WHAT NEEDS TO BE DONE: Repeat the stretch of entries below from the line with "Click the vCenter" through the line with "Task: Toggle the JSON filter". Include both ends and add nothing.

━━━━━ RECORDS SHOWN ━━━━━

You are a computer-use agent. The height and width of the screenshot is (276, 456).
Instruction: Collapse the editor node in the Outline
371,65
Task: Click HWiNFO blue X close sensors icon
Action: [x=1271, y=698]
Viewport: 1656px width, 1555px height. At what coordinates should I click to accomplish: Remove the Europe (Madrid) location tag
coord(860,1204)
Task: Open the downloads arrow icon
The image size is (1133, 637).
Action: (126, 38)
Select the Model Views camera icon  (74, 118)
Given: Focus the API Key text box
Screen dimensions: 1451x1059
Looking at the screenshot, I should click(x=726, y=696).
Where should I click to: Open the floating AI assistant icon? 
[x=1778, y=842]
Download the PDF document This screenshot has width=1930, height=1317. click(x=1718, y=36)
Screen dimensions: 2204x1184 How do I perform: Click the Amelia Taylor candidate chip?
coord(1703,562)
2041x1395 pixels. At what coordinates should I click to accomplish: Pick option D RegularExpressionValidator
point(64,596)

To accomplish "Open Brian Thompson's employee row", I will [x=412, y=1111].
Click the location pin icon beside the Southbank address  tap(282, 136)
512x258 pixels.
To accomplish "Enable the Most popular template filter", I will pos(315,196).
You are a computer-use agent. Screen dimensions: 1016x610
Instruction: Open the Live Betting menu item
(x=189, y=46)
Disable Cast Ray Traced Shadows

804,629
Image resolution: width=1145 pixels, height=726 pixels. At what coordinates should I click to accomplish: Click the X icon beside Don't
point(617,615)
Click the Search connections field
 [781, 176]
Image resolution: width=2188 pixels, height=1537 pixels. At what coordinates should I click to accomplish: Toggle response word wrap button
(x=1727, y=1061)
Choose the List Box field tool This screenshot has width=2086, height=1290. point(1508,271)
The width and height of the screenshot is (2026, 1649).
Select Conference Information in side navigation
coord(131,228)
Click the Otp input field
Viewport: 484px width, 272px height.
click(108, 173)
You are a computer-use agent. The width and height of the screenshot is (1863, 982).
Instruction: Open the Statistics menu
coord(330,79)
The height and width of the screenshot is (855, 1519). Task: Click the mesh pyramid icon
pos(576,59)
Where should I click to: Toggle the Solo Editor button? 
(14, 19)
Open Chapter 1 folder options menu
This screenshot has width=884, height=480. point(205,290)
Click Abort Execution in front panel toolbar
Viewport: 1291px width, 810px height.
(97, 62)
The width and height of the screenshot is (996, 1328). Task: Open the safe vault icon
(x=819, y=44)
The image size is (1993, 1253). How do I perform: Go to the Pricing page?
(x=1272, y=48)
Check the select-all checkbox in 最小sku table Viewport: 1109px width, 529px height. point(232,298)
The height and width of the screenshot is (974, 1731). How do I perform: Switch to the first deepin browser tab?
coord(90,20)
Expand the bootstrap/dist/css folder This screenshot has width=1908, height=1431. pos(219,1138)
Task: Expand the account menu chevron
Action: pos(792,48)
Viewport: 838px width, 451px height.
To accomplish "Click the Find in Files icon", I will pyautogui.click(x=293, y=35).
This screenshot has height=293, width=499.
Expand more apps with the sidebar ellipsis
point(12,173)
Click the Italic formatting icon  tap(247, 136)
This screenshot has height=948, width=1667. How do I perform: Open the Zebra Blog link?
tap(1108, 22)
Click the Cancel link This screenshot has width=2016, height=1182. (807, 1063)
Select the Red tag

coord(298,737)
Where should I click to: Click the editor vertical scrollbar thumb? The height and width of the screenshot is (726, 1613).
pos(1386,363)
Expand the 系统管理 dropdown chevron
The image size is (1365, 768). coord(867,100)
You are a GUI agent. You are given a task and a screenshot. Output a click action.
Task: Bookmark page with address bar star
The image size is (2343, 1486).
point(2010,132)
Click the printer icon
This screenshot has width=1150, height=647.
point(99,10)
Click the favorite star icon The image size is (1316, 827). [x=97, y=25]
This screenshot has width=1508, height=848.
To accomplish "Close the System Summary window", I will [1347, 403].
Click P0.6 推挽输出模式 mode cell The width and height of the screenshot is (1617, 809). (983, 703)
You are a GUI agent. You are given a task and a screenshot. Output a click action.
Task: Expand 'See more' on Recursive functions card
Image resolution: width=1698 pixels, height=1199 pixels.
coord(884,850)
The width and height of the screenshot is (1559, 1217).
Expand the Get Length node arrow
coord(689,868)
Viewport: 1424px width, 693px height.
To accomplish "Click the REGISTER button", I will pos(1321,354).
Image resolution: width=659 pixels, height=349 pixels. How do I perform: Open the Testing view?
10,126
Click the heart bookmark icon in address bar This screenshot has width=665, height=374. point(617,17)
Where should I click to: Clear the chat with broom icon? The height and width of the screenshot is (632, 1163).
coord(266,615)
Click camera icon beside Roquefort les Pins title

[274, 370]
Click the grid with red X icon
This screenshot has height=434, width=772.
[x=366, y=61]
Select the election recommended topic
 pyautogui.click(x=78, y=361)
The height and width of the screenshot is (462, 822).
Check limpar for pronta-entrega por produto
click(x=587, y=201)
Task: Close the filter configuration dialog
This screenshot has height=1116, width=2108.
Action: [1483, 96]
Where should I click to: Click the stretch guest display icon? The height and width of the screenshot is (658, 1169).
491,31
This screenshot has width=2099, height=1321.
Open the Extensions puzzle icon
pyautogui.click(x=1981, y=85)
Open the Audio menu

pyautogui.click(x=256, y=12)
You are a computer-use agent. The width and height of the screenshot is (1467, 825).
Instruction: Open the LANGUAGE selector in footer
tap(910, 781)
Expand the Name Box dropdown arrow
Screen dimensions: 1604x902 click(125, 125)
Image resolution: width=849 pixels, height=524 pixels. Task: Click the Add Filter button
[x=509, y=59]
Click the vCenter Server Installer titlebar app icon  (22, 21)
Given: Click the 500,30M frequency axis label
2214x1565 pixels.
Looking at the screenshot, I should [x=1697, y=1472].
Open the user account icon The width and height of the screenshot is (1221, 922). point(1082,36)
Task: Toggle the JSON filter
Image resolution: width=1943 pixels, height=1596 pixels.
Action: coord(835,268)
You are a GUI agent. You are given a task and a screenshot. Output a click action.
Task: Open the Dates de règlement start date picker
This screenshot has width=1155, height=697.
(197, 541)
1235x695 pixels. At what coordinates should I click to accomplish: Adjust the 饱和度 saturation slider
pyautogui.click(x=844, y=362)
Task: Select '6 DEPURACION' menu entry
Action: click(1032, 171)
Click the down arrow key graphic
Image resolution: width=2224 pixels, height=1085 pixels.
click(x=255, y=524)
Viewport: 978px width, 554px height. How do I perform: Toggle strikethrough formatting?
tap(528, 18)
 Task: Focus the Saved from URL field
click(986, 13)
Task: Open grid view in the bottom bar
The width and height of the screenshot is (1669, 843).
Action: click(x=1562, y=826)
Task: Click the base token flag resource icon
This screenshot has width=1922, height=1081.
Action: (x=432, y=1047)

━━━━━

EXPECTED ANSWER:
Click the vCenter Server Installer titlebar app icon  (22, 21)
Given: Click the 500,30M frequency axis label
2214x1565 pixels.
Looking at the screenshot, I should [x=1697, y=1472].
Open the user account icon The width and height of the screenshot is (1221, 922). point(1082,36)
Task: Toggle the JSON filter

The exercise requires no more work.